Identification of beneficiary is the biggest problem for Government in delivery of Social Welfare Schemes
Ram Nivas Kumar
New Delhi, 28 November : Social welfare program offers an underexplored opportunity to not only empower but engage citizens with government. Coronapandemic has also put the spotlight on deep rooted systemic problem in our inability of identification of beneficiary for delivery of welfare programs. During the lockdown period, migrant workers had to travel from one part of country to the other.The challenge for Central and State Governments was the identificationof these migrant works and delivery of benefits (cash or kind) to them or their families. For instance, Building and Other Construction Workers’ Welfare Cess itself had an idle corpus of more than 30,000 crores which could have been utilised via direct benefit transfer in a single click but the challenge remained of “how to identify the eligible beneficiary for this cess”.
More than 1 billion citizens or approx. 23 crore families avail government benefits and a total budget of 10 lac crores+ is spent with each family receiving average benefit in the range of Rs.30,000 to 60,000 per family per annum. The traditional system of application submission, verification, and benefit disbursement involving multiple layers of government officials is going on for decades. A significantly high errors of inclusion, exclusion and a considerable operational expenses are used to deliver each rupee of benefit. The total amount can be as high as 40% of total welfare budget allocation!
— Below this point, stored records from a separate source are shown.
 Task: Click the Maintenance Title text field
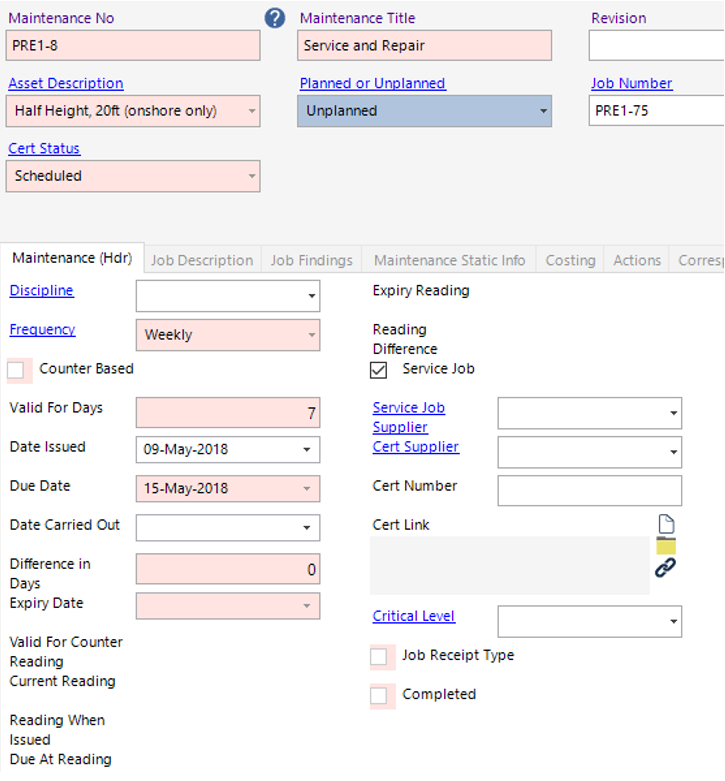coord(424,46)
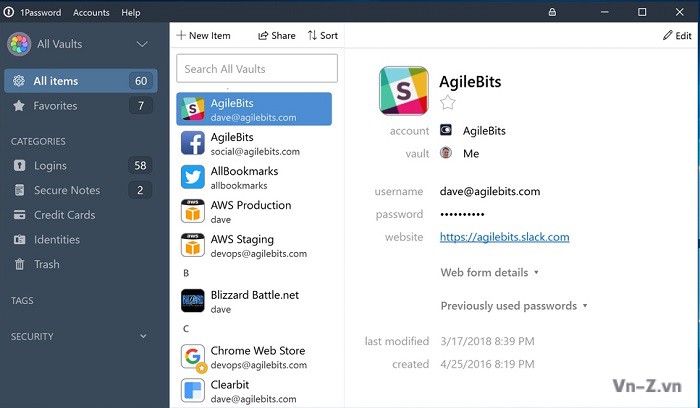Select the Favorites star in the sidebar
Screen dimensions: 700x408
click(x=18, y=105)
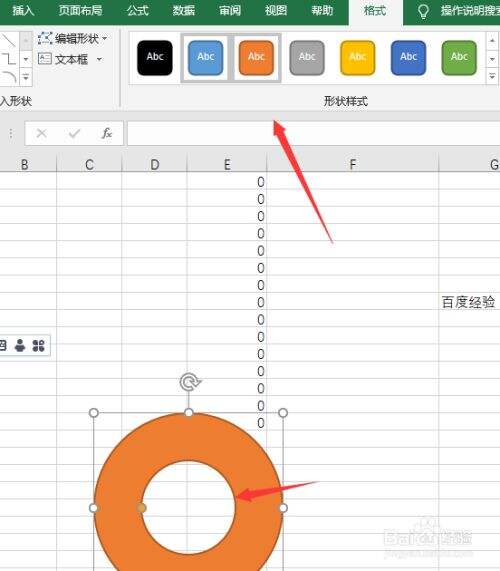Switch to the 页面布局 tab
This screenshot has width=500, height=571.
(80, 11)
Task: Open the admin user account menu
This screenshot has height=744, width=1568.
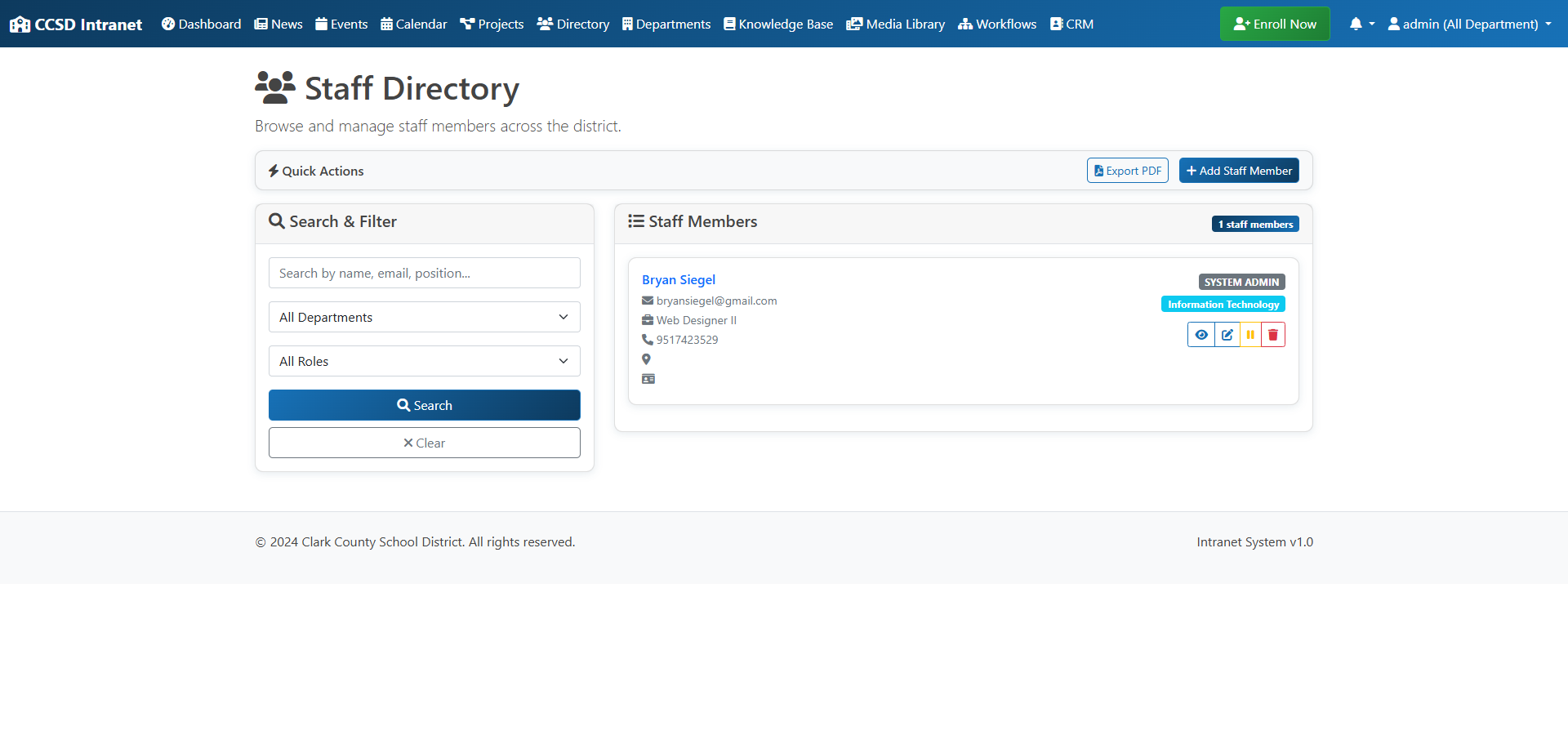Action: click(1469, 25)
Error of Exclusion and Inclusion
Niti Aayog in its recent report stated that several welfare schemes are plagued by large portion of Errors of Exclusion and Inclusion. For example, in PDS, there are prevalence of ghost BPL cards. Some States have issued more ration cards than the number of households, while some others have the problem of unidentified households. The problems of targeting errors and ghost cards have serious implications for the performance, impact and delivery cost of PDS. These, along with certain weaknesses in the delivery mechanism, have led to large scale leakages (36.38%) and diversion (21.45%) of subsidized grains to unintended beneficiaries. Niti Aayog also stated, the present BPL identification methodology is fraught with the problem of large Exclusion and Inclusion Errors due to imperfect information and interference by vested interest groups.
The government schemes like flagship schemes Aayushman Bharat are targeted and linked with these BPL beneficiaries. Therefore, error in including the unintended beneficiaries or underserving families under BPL would mean the person or family be receiving several government schemes like PDS, Ayushman Bharat etc. and excluding the deserving beneficiary or family.
DBT is solving only one part of problem
PM-KISAN Scheme is currently being administered through an online transfer into the bank accounts of beneficiaries through an Aadhaar-seeded database. But the responsibility of maintaining the database and identifying beneficiaries lies with the state government. The major implementation issues pertain to dated land records and problems in Aadhaar-seeding and authentication. This has caused delays in receiving payments. In the first instalment, of the 8.3 crore registered beneficiaries, only 6.7 crore beneficiaries received the payments. In addition to some exclusion errors, there have been instances where money has been transferred to beneficiaries that were supposed to be excluded according to the criteria set by government guidelines.
Status of beneficiary is dynamic
The occupation or status of beneficiary is dynamic or should be. The aim of social protection is to ensure that person comes out of below poverty at some point of time. The aim is not to ensure that he/she remains below the poverty linein eternity. Further, the data should be continuously analysed as some people may be receiving benefits as labour under MNREGA or as farmer under PM-KISAN or as businessman under Mudra Scheme and so on. Data analytics or data mining should be at the forefront for delivery of social welfare scheme.
The main objective of reforming welfare should be to minimise exclusion of the most-poor and vulnerable groups and ensure timely delivery of benefits. While no existing scheme is perfect in terms of inclusion and delivery, a study of state-level variations in approach and outcomes can help identify potential solutions.
Solution lies at grass root and use of technology
Social welfare delivery is an important tool to enhance citizen engagement at the grassroots. Panchayats/ULB bring in presence, trust, access to citizens, and are well placed to take charge of decisions related to social welfare delivery if backed with one data one source model applied in Estonia for digital data verification or Suvidha application recently launched in Karnataka.
Panchayati Raj or Rural Development Department can act as a nodal agency to other Ministries and State Government and help in reducing the cost of implementation of Rs.10 Lac crore of worth welfare schemes with significantly reduced error of inclusion and exclusion.
Its time that we start trusting and utilising the Panchayat/ULBfor identification of beneficiary and use Analytics, Artificial Intelligence to check the misuse of scheme. There is no other institution or agency better than Panchayat/ULB to identify the beneficiary of its actual status for any social program.This could be a game changer and a concrete step towards achieving the purpose of 73rd and 74th Amendment to constitution of India.